Your task: For the entries below, copy exactly the line that contains "Flohmarkt am 28. Juni 2026 (1478, 657)" through the line that contains "Religion & Spirituality (88, 2165)", both ends included, and exclude all pictures.

Records for this task:
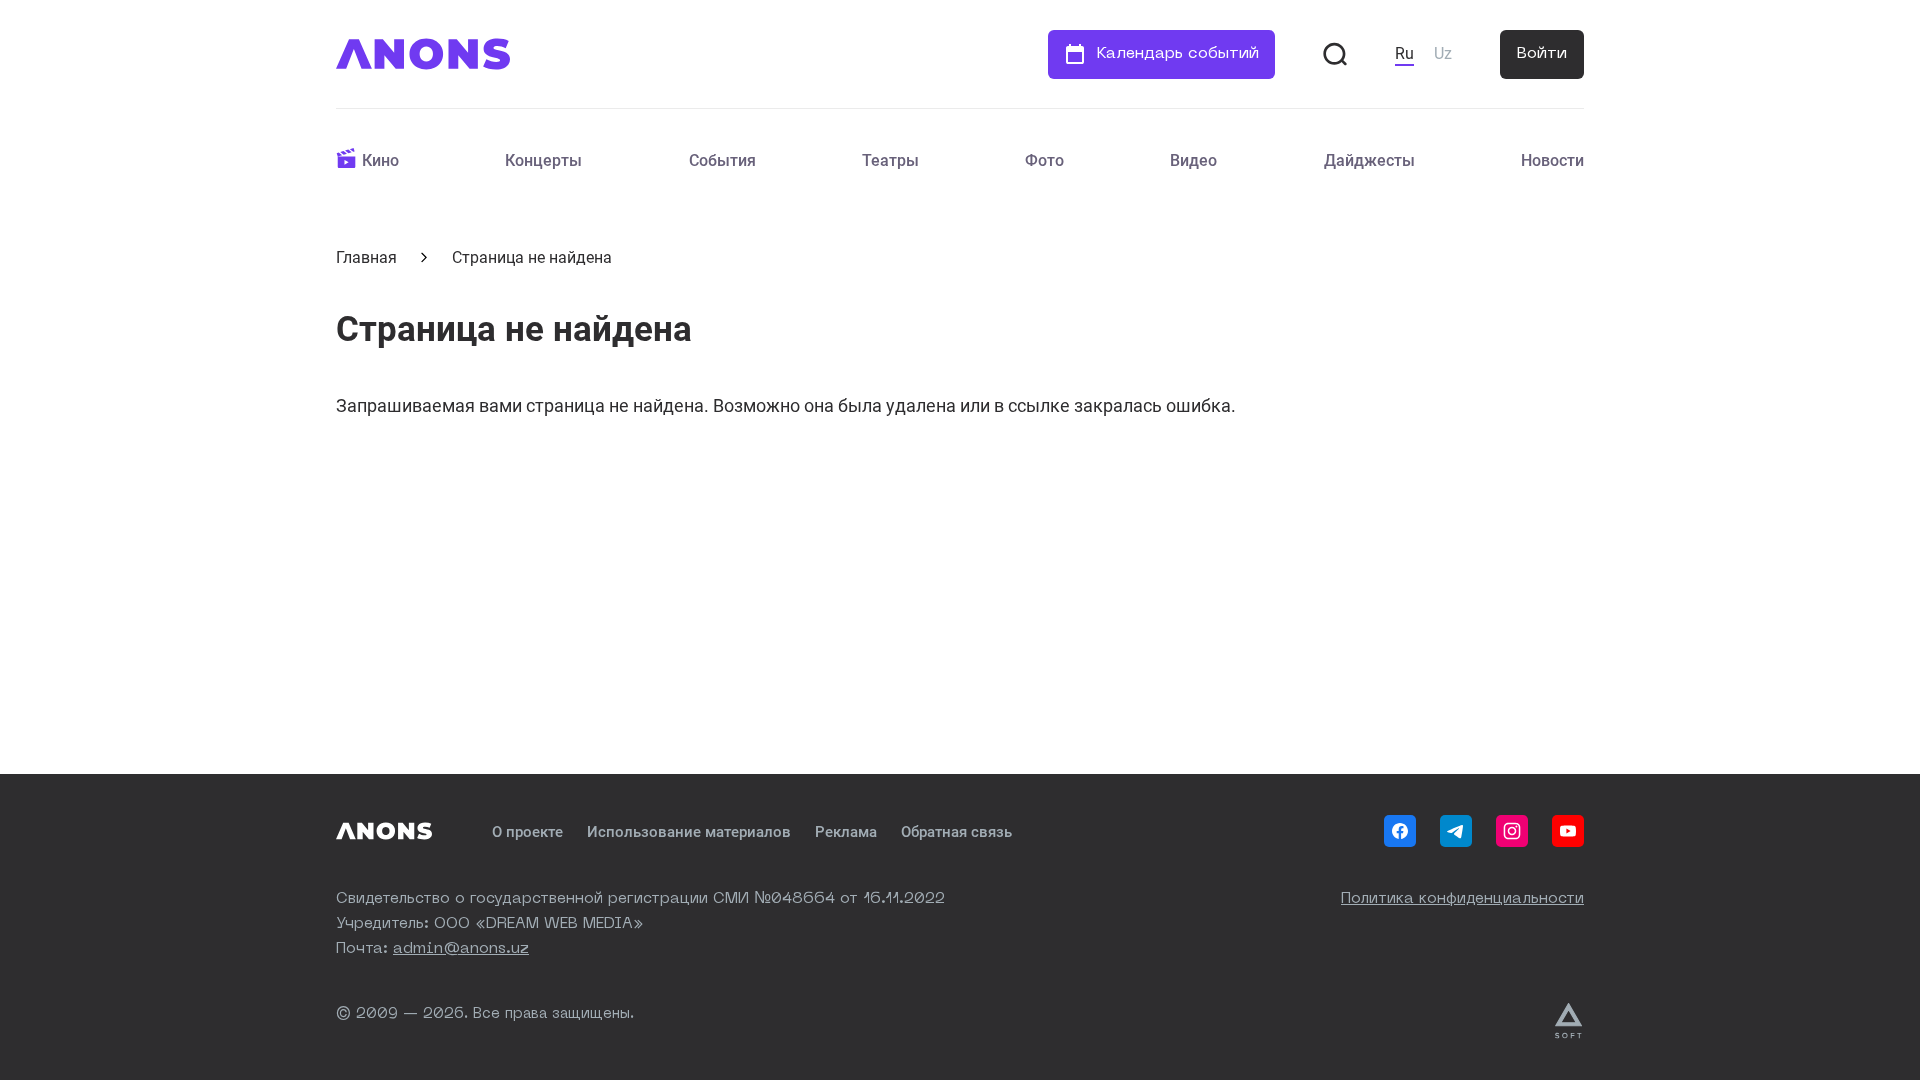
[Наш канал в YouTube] (1568, 831)
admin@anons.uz (461, 949)
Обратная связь (956, 832)
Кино (380, 160)
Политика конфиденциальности (1462, 899)
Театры (890, 160)
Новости (1552, 160)
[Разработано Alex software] (1569, 1021)
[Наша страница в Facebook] (1400, 831)
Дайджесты (1369, 160)
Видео (1193, 160)
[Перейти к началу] (423, 54)
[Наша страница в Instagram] (1512, 831)
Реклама (846, 832)
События (722, 160)
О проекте (527, 832)
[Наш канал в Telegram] (1456, 831)
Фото (1044, 160)
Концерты (543, 160)
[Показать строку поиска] (1335, 54)
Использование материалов (689, 832)
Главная (366, 257)
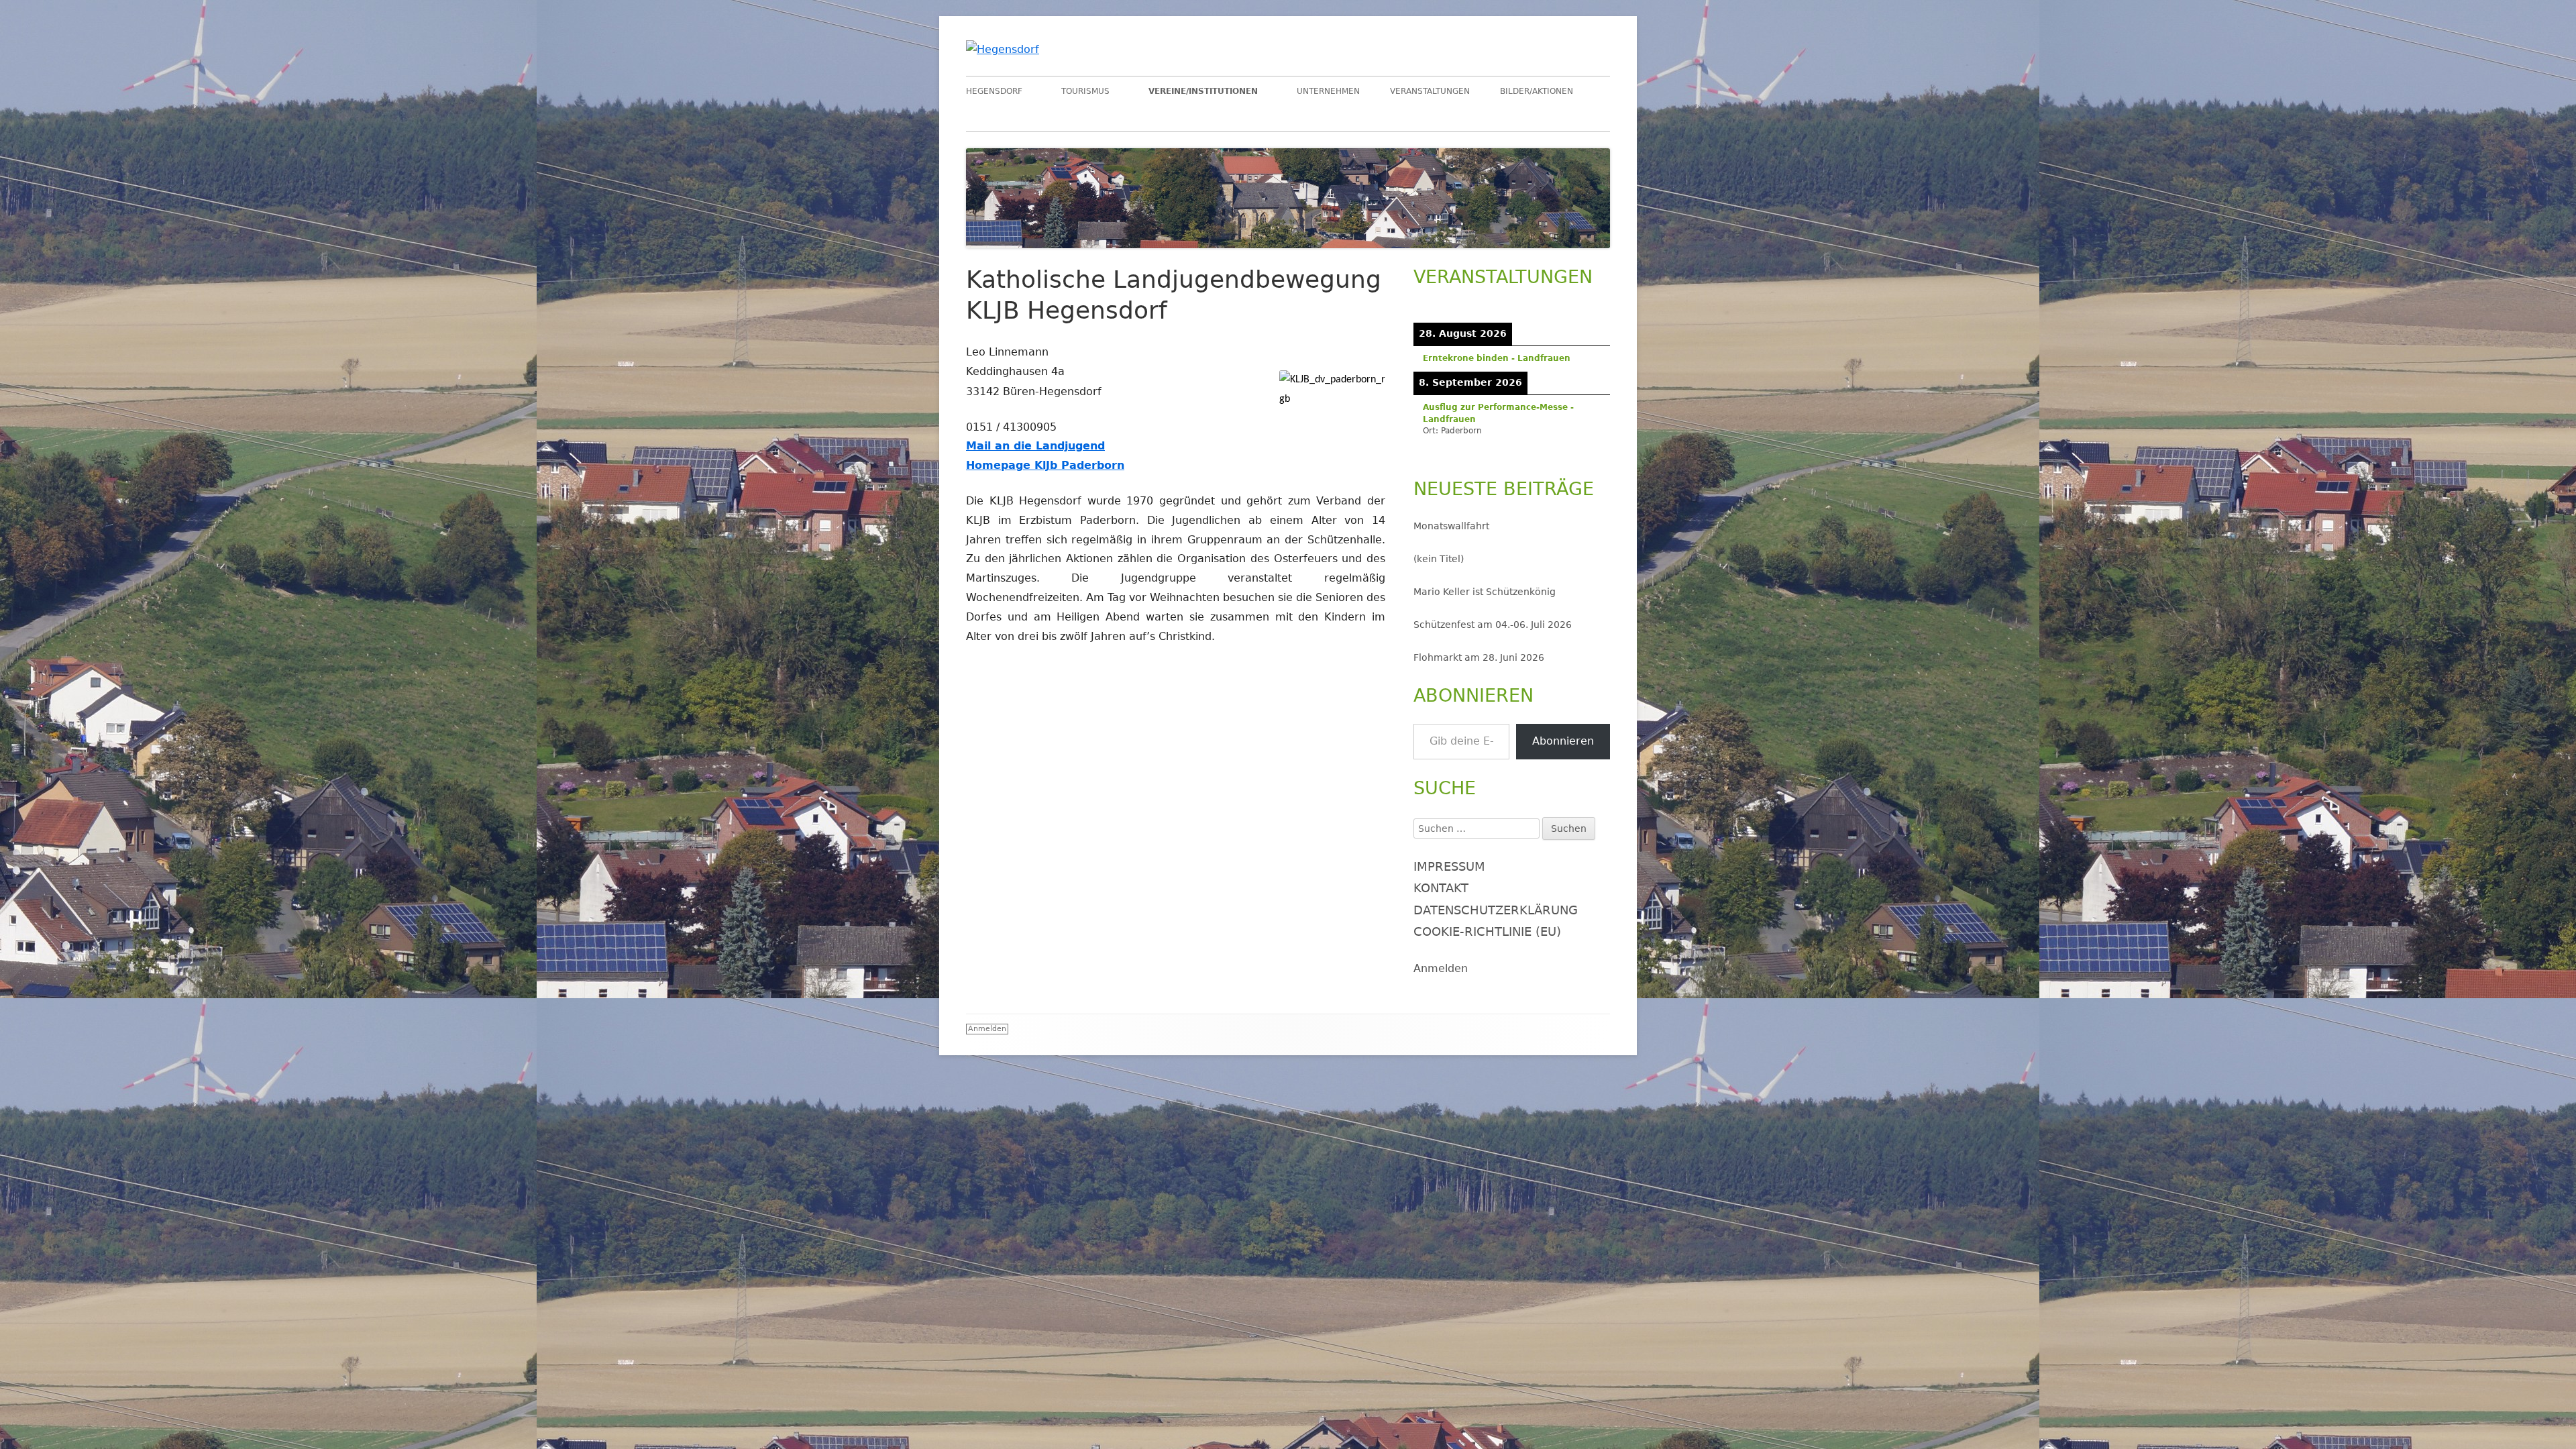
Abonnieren (1563, 741)
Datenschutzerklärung (1495, 910)
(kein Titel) (1438, 558)
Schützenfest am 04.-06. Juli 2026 (1492, 624)
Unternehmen (1328, 91)
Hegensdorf (994, 91)
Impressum (1449, 866)
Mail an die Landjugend (1035, 445)
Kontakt (1440, 888)
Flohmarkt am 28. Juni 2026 (1478, 657)
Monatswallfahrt (1451, 526)
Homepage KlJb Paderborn (1045, 465)
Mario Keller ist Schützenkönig (1484, 591)
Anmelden (1440, 968)
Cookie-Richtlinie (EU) (1487, 931)
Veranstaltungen (1430, 91)
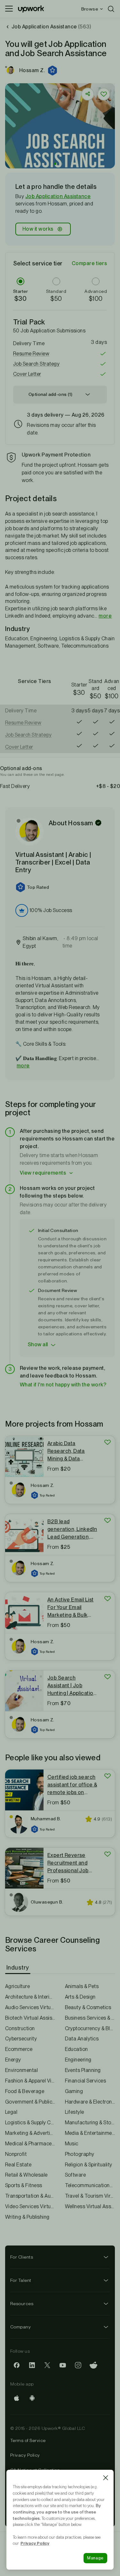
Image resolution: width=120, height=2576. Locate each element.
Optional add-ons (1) (50, 394)
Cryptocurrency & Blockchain (90, 2028)
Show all (38, 1344)
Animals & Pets (82, 1986)
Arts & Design (80, 1997)
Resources (21, 2303)
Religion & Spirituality (88, 2165)
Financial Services (85, 2081)
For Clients (21, 2257)
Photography (79, 2154)
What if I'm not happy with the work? (63, 1385)
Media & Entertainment (90, 2133)
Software (75, 2175)
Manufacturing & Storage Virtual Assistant (90, 2122)
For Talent (20, 2280)
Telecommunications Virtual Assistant (90, 2185)
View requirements (43, 1173)
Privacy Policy (25, 2455)
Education (76, 2049)
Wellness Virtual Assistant (90, 2206)
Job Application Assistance (58, 196)
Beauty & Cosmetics (88, 2007)
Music (71, 2144)
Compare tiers (89, 263)
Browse (89, 8)
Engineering (78, 2060)
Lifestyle (74, 2112)
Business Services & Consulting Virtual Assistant (90, 2018)
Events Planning (83, 2070)
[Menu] (9, 9)
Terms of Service (28, 2440)
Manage (95, 2558)
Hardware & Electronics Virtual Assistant (90, 2102)
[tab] (18, 1967)
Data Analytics (82, 2039)
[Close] (105, 2478)
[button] (53, 70)
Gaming (74, 2091)
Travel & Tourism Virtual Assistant (90, 2196)
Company (20, 2326)
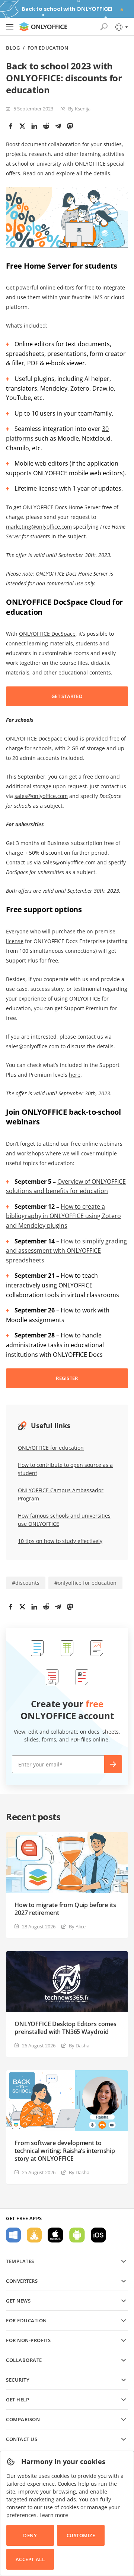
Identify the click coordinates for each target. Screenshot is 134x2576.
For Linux (34, 2235)
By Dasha (79, 2045)
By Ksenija (79, 108)
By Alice (77, 1926)
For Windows (13, 2235)
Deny (30, 2535)
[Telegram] (58, 126)
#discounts (25, 1582)
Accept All (30, 2559)
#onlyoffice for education (85, 1582)
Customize (81, 2535)
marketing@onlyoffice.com (39, 526)
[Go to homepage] (43, 26)
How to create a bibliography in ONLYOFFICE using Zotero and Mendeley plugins (63, 1216)
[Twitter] (22, 126)
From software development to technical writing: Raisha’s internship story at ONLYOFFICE (65, 2151)
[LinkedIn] (34, 126)
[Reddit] (46, 126)
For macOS (55, 2235)
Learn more (53, 2515)
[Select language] (121, 26)
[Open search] (103, 26)
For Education (48, 48)
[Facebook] (10, 126)
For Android (77, 2235)
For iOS (98, 2235)
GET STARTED (67, 696)
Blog (13, 48)
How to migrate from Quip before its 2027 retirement (65, 1909)
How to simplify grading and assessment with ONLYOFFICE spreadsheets (66, 1250)
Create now (113, 1764)
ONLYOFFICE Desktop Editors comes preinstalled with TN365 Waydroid (66, 2028)
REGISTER (67, 1378)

Exercise result:
Flohmarkt am 28. Juni 2026 (1478, 657)
Monatswallfahrt (1451, 526)
Homepage KlJb Paderborn (1045, 465)
Mario Keller ist Schützenkönig (1484, 591)
Anmelden (1440, 968)
Cookie-Richtlinie (EU) (1487, 931)
Veranstaltungen (1430, 91)
Image resolution: width=120, height=2576. Locate each element.
Optional add-ons (1) (50, 394)
Cryptocurrency & Blockchain (90, 2028)
Show all (38, 1344)
Animals & Pets (82, 1986)
Arts & Design (80, 1997)
Resources (21, 2303)
Religion & Spirituality (88, 2165)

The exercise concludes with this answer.